House debates

Monday, 2 March 2015

Statements by Members

Fremantle Electorate: Anzac Centenary Local Grants Program

4:02 pm

Photo of Melissa ParkeMelissa Parke (Fremantle, Australian Labor Party, Shadow Assistant Minister for Health) Share this | | Hansard source

Across the four-year span of the Great War there were 849 Fremantle-area men and women who would never return alive. There was also a small band of nurses serving just south of Fremantle who succumbed to the Spanish flu that afflicted soldiers arriving home near the war's end via the quarantine station. Now, a century later, the Fremantle stories of these Australians will be remembered thanks to the dedication of community organisations such as the City of Cockburn RSL sub-branch and the Friends of Woodman Point Recreation Camp. Along with the City of Fremantle, these two driven volunteer based groups were last week the latest in the Fremantle electorate to be awarded Anzac centenary community and local grant funding.
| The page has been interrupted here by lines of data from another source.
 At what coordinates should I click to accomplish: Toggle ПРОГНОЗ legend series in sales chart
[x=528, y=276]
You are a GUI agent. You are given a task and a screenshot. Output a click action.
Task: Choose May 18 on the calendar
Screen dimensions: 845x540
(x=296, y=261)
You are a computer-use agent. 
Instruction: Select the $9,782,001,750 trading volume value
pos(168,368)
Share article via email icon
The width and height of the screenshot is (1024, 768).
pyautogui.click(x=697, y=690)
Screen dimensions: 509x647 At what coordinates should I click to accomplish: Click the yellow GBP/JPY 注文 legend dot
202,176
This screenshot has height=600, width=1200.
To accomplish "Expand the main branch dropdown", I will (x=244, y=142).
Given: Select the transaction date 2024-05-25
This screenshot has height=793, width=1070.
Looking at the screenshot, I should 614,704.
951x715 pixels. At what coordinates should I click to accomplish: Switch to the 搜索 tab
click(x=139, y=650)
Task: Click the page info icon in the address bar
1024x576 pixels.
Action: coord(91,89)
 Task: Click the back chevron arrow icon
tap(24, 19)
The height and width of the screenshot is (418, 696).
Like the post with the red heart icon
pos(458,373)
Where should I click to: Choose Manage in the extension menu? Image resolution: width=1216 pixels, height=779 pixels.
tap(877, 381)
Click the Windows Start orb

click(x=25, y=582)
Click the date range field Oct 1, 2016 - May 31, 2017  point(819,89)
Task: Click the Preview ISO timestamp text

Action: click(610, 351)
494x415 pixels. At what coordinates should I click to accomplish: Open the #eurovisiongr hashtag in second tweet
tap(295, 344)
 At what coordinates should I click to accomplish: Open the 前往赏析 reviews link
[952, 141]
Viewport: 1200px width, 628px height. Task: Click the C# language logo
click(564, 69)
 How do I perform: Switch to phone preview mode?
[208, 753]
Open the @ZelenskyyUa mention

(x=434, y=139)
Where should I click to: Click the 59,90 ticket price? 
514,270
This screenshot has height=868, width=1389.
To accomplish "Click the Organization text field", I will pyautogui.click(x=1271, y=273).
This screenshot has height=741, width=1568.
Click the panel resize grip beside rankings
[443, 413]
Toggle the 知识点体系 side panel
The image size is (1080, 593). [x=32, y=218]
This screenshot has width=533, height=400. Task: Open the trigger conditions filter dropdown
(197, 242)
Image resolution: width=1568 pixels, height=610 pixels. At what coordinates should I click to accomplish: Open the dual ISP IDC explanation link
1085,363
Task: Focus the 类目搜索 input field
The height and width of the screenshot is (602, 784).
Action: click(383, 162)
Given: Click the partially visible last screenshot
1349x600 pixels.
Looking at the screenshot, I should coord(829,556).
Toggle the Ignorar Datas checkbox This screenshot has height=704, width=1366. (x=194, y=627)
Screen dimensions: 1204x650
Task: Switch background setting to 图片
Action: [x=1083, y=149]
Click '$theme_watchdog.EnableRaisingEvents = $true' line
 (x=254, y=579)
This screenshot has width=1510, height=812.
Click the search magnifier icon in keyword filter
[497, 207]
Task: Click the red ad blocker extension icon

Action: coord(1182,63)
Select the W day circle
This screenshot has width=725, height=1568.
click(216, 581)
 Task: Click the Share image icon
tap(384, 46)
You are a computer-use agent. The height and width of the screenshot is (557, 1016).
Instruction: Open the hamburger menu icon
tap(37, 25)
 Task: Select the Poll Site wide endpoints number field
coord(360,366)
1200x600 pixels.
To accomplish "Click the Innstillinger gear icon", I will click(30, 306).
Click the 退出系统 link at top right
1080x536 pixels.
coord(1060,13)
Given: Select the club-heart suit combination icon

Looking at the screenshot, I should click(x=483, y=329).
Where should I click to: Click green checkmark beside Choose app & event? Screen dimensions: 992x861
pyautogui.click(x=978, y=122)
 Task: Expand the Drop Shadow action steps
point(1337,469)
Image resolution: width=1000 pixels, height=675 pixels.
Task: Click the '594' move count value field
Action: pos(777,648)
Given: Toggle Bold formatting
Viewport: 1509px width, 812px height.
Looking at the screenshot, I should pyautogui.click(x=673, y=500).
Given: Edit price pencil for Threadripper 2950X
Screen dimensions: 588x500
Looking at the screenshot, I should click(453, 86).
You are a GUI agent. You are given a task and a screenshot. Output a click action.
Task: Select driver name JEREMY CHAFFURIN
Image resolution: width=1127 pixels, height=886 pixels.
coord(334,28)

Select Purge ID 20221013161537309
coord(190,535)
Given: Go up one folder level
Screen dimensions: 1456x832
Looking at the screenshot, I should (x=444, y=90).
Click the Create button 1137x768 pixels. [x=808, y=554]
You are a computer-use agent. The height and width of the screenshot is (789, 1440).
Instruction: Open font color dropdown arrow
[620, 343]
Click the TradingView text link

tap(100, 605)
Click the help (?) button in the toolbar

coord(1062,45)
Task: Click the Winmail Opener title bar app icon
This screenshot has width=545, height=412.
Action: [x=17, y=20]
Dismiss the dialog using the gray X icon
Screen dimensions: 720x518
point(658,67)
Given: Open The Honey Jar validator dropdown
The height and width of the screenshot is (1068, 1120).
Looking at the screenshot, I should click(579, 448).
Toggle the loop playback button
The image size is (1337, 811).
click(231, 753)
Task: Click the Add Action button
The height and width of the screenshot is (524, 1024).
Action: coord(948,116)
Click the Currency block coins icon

The active Cockburn RSL sub-branch will use its $4,880 grant to create a mobile interpretive display that will enhance their ability to educate people about the realities of World War I. A $3,548 grant will allow the Friends of Woodman Point Recreation Camp to develop an exhibition of unseen photographs taken by one of the nurses who served and died at the quarantine station. The City of Fremantle will be able to cover the $30,000 cost of projecting the names of the 849 fallen locals on the city's town hall. These three grants add to the four previously given across the Fremantle electorate. These projects will help us to remember so that the century-old horrors are never repeated.